Section 8.1: Polynomial Regression Models

  1. Define a polynomial regression.
  2. Construct a design matrix for a given polynomial regression.
  3. Explain why it is not, generally, a good idea to fit a very high degree polynomial to predict a response variable from a predictor variable.
  4. Fit a polynomial regression in R using poly.
  5. Fit a polynomial regression in R using poly with the argument raw = TRUE, and explain how this differs from using poly with the argument raw = FALSE.
  6. Explain why it may make sense to use a polynomial regression even when you do not believe the expected relationship between the predictor and the response is polynomial.

Section 8.2: Interaction Regression Models

  1. State the definition of non-interaction between two or more variables in terms of an appropriate partial derivative.
  2. Construct a design matrix that would incorporate a simple product interaction into a multiple linear regression model.
  3. Interpret the coefficient on a product term of two quantitative predictors in a multiple linear regression.
  4. Explain why the “expected change in the response for a unit change in the predictor, holding all other predictors constant” interpretation of a coefficient no longer makes sense when an interaction term is included in a multiple linear regression.
  5. Fit a multiple linear regression model with interaction terms in R using : and *.
  6. Interpret the output of lm when used to fit a multiple linear regression model with an interaction term.
  7. Give examples of models with interactions where an estimated multiple linear regression (without the interaction term) and its coefficient estimates would be highly significant, but the model is clearly wrong.

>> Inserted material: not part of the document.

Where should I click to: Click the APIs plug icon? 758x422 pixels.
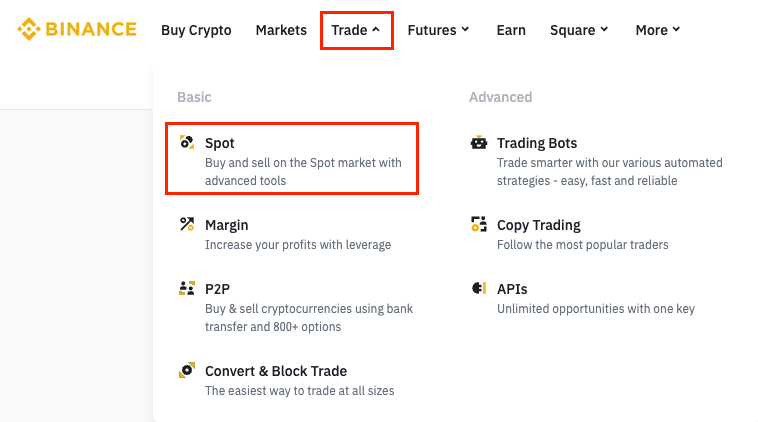point(479,289)
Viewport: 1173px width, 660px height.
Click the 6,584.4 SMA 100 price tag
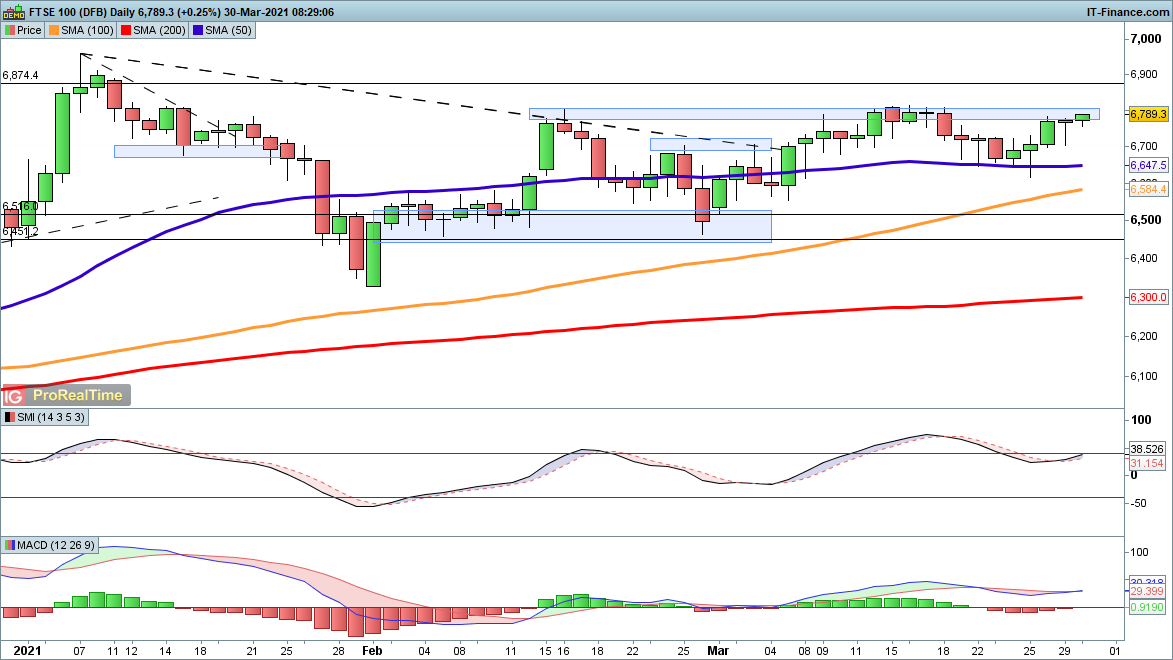[1148, 188]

Section 8.5: Modeling Interactions Between Quantitative and Qualitative Predictors

  1. Construct a multiple linear regression model with an interaction between two categorical predictors.
  2. Interpret the coefficients in a multiple linear regression model with an interaction between two categorical predictors.
  3. Construct a multiple linear regression model with an interaction between a categorical predictor and a quantitative predictor.
  4. Interpret the coefficients in a multiple linear regression model with an interaction between a categorical predictor and a quantitative predictor.
  5. Explain, geometrically, what an interaction between a categorical predictor and a quantitative predictor incorporates into a multiple linear regression model.